**WHAT TO PRODUCE**
Recast every row below as a numbered list, leaving out any blank lines.

**DATA ROWS**
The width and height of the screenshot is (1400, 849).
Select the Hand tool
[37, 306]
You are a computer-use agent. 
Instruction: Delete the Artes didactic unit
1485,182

**SOLUTION BELOW**
1. The width and height of the screenshot is (1400, 849).
2. Select the Hand tool
3. [37, 306]
4. You are a computer-use agent. 
5. Instruction: Delete the Artes didactic unit
6. 1485,182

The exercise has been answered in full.